We met with the Minister of Jobs, Trade, and Technology, the Honourable Bruce Ralston, at UBCM in Whistler in September. He, as well as the provincial government, are well aware of the issue. They are working with the federal government to explore options that are available. I am hopeful there will soon be programs available to assist communities to resolve this issue.
If you would like to discuss this or anything else, please contact me.
When it comes to things like labour shortages, we automatically start looking to programs from upper levels of government such as the Temporary Foreign Worker Program. When the programs or policies sit with upper levels of government we turn to an advocacy role where we advocate when we meet with provincial MLAs and ministry staff, as well as though our associations such as AKBLG and UBCM.
This question also directs some attention to the lack of long-term rental accommodation in our community, and we are not the only community experiencing this. From a local government perspective we do not have the capacity nor the desire we be large scale landlords, that much is certain. A solution to this requires either higher levels of government or private business to invest in housing options for rentals, the good news is we have seen some interest in this area. Ways that we can support this would be creating a development friendly environment with staff at the ready to assist in the process. We need to make our process straight forward with no surprises for developers and investors who have interest in creating rental housing. Make it development friendly and the development will come.
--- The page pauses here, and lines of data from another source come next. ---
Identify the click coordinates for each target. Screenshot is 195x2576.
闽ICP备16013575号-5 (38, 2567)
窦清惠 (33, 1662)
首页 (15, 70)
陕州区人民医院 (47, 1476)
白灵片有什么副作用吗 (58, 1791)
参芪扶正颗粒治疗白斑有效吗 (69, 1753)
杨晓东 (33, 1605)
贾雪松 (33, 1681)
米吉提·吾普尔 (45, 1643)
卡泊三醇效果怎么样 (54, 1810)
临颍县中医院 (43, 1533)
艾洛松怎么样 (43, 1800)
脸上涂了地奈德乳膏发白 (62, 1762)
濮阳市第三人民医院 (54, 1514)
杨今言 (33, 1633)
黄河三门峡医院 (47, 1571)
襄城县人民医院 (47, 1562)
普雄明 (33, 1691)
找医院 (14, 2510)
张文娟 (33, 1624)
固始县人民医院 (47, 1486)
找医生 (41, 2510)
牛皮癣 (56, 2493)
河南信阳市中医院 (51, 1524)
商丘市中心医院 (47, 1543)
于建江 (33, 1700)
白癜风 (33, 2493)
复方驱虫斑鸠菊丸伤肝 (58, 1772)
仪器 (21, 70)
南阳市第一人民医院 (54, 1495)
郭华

Labour shortages are increasing across Canada. To address this problem the province is focusing on skills training and the federal government is being urged to look at solutions involving changes in immigration. The largest and most visible shortages are in the tourism and hospitality sectors with a common factor being the cost and availability of housing. When your pay is low and the work is part time or seasonal it makes it difficult to find decent housing. If you can’t find or afford decent housing you can be motivated to look at different work or even a different place to live.
The town has started to do something to make more housing available for people who want to live and work in Golden. Earlier this year they decided how they wanted to regulate and restrict short term rentals (Airbnb) in Golden. The intent, and hopefully the effect, of these regulations will be to make more housing available for Golden residents and for those who want to live in Golden. But the town must finish this job by passing the required bylaw so that the policies they have decided on take effect.
After the town regulates short term rentals I don’t know what else the town can do but if I get on council I will certainly be interested in hearing suggestions.
Over the past several years I have worked with dozens of communities across western Canada. This has taken me from Vancouver Island and the Lower Mainland, throughout the Okanagan, around the Kootenays, across the Peace and the North, and up into the Yukon. There is not a single community (not a one) among these dozens, that has failed to report concerns around labour shortage and employee demand. This tells me that what we are experiencing is not a locally focused phenomenon. It is fundamentally being experienced at a larger scale. As council, our role is to set policy which helps establish the built and regulatory environment in which business can survive. With sound infrastructure, lively rec and cultural programming, and a plethora of community amenities, we set our selves up to be livable and attract and retain workforce. Aside from that, councils’ job is advocating at the provincial and federal level for programs such as the TFWP or PNP that bring in international working folks. Municipal recruitment programs elsewhere have proven a universal flop as funding resources are inadequate. I remain an articulate advocate on the towns behalf and an ongoing core service champion.